> [Aufgabe]: Schreiben Sie aus dem Interview zum Sonderkreditrahmen für Exporteure den Abschnitt von „Bernkopf Die dritte“ bis einschließlich „einstelligen Bereich gelandet.“ wortgetreu ab.

> [Textabschnitt]:
● ● ● ●
Der Sonderkreditrahmen für Exporteure wurde mittlerweile auf drei Milliarden Euro aufgestockt. Wie viel davon ist denn noch im Topf?

Bernkopf Die dritte Milliarde ist schon angetastet. Wir haben mittlerweile deutlich über 300 Fälle abgewickelt. Die gesamte Abwicklung gelang jeweils binnen weniger Tage. Das war sehr rasche und sehr benötigte Hilfe für die Exporteure zu Beginn des Lockdowns. Mittlerweile bemerken wir, dass die Nachfrage langsam nachlässt. In der ersten Phase hat es 20 bis 30 Anträge pro Woche gegeben, jetzt sind wir da deutlich im einstelligen Bereich gelandet.

Planen Sie eine Verlängerung des Finanzierungsprogramms im kommenden Jahr?

Bernkopf Wir werden all unsere Maßnahmen an den Bedarf der Exporteure anpassen. Wir bemerken allerdings, dass sich die Liquiditätsplanung der Unternehmen wieder normalisiert. Die Liquidität kommt für die Exporteure auch durch die Entspannung auf den Exportmärkten wieder zurück. Wir gehen also davon aus, dass der Bedarf nach dem Sonder-KRR sinkt. Wir haben darüber hinaus auch zahlreiche Absicherungs- und Finanzierungsprodukte, die unseren Kunden in der Vergangenheit und in anderen schwierigen Phasen schon treue Dienste geleistet haben. Klar ist, dass wir als verlässliche Partnerin gemeinsam mit unseren Kunden durch diese Zeit gehen.

Sie prüfen für die Cofag Anträge der Industrie und geben Empfehlungen ab. Wie viele Anträge haben Sie in dieser Pandemiewelle bearbeitet?

Wir halten derzeit bei rund 70 Anträgen...

...was erstaunlich wenig ist...
● ● ● ●
> [Gespeicherte Daten]:
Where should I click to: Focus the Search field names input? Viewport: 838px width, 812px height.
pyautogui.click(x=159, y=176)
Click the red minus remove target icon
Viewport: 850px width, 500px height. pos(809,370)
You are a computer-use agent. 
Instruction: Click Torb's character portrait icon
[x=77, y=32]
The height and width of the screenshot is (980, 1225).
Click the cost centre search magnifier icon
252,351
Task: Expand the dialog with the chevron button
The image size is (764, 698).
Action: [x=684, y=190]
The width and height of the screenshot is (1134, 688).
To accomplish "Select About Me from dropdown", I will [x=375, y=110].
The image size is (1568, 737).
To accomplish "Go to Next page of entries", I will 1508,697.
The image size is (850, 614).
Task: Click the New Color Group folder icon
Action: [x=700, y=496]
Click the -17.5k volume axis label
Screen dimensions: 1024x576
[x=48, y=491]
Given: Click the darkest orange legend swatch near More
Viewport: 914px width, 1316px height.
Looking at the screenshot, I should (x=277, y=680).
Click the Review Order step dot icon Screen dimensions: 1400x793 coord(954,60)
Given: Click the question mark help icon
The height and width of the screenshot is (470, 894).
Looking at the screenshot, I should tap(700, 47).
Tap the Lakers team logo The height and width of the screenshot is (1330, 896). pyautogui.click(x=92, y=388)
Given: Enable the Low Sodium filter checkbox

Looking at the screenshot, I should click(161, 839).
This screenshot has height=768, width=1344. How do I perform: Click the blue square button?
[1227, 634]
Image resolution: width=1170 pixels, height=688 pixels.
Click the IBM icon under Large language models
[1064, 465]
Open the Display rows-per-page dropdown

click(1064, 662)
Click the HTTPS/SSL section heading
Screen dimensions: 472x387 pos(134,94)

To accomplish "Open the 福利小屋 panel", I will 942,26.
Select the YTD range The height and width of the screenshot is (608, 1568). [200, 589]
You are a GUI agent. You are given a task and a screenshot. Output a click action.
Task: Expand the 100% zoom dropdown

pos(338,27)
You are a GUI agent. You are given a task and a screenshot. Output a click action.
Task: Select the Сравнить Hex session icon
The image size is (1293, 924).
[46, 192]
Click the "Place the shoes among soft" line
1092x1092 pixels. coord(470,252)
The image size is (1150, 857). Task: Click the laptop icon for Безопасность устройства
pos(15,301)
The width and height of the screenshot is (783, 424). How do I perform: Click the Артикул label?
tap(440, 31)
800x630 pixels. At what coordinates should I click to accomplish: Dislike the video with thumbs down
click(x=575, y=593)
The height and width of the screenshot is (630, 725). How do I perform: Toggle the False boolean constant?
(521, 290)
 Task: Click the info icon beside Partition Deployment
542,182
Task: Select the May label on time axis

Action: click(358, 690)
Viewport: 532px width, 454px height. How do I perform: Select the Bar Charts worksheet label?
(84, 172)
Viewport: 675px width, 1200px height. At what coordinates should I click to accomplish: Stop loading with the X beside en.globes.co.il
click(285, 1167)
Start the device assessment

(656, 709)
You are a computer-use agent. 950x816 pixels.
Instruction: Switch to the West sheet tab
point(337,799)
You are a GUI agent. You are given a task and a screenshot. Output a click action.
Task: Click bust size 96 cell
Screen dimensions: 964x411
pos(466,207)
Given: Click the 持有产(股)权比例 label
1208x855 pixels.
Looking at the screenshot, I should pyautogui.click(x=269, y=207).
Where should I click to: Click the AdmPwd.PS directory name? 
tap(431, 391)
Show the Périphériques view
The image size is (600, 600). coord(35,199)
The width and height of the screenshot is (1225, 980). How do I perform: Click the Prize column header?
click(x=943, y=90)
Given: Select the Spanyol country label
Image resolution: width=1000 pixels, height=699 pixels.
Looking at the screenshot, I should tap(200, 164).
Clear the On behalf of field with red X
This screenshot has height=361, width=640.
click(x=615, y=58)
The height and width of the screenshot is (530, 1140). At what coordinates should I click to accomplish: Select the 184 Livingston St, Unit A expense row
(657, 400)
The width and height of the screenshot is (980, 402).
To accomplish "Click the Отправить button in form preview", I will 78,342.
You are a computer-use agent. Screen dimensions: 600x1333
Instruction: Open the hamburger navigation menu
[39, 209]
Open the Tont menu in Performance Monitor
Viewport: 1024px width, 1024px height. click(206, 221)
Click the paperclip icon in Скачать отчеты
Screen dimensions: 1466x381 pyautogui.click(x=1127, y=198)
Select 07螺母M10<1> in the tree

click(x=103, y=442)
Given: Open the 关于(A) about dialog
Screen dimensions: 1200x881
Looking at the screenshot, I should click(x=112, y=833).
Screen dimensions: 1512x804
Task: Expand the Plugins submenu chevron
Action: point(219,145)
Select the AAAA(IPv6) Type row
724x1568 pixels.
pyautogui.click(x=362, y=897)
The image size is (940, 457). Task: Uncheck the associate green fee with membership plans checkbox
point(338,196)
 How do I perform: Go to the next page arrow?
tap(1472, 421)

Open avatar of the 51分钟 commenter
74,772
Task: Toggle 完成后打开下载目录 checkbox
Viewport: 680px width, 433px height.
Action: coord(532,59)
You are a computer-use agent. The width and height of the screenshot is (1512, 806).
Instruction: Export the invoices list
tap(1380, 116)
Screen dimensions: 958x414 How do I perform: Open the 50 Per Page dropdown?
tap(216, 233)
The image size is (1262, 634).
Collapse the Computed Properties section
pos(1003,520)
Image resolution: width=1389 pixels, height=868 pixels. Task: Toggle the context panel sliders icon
● ● ● ●
> [Lösung]:
Bernkopf Die dritte Milliarde ist schon angetastet. Wir haben mittlerweile deutlich über 300 Fälle abgewickelt. Die gesamte Abwicklung gelang jeweils binnen weniger Tage. Das war sehr rasche und sehr benötigte Hilfe für die Exporteure zu Beginn des Lockdowns. Mittlerweile bemerken wir, dass die Nachfrage langsam nachlässt. In der ersten Phase hat es 20 bis 30 Anträge pro Woche gegeben, jetzt sind wir da deutlich im einstelligen Bereich gelandet.